PROBLEM TO SOLVE:
Pull out every line of the material below that contains the string "height", and copy each one. Match case exactly.

EXTRACTED ENTRIES:

──────

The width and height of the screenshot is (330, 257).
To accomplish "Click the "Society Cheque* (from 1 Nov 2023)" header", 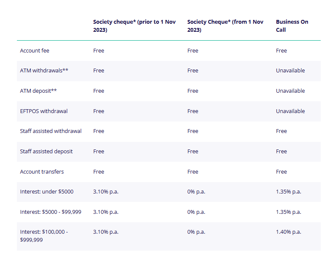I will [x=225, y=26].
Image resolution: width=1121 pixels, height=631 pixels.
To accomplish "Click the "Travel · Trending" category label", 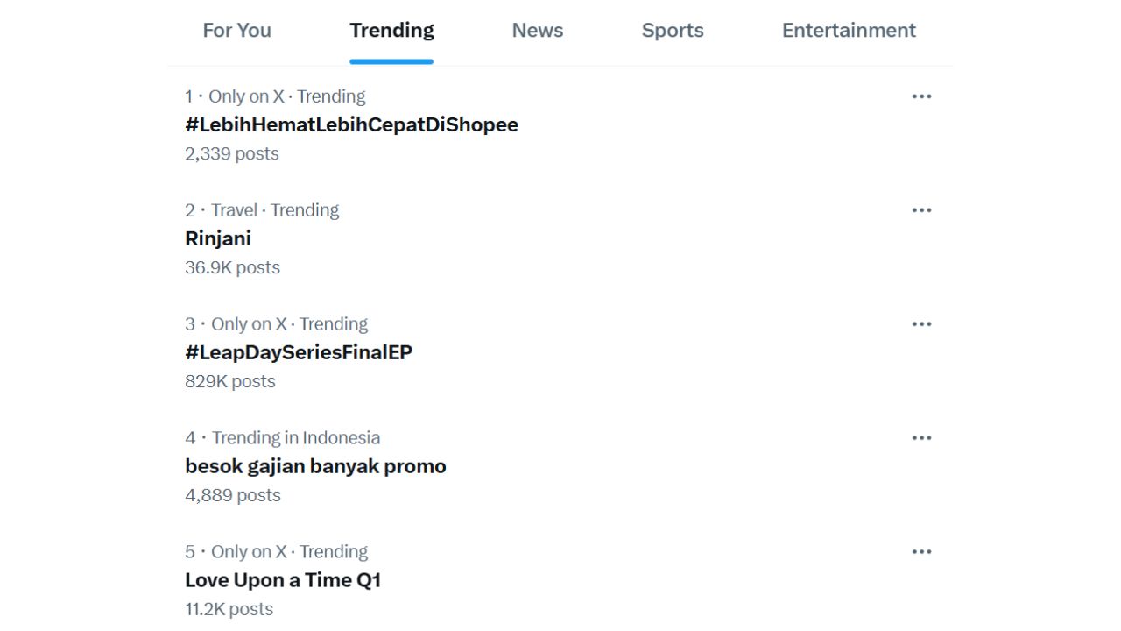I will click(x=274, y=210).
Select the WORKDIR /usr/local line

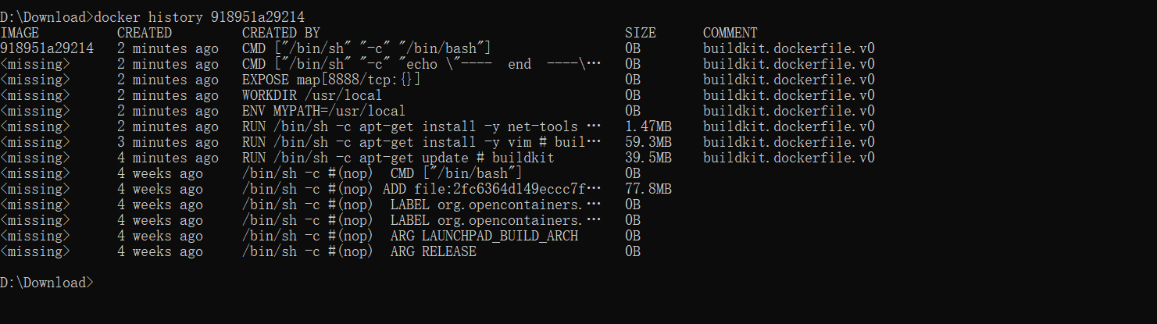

──────

SOLUTION FOR THIS TASK:
The width and height of the screenshot is (330, 257).
Image resolution: width=1121 pixels, height=631 pixels.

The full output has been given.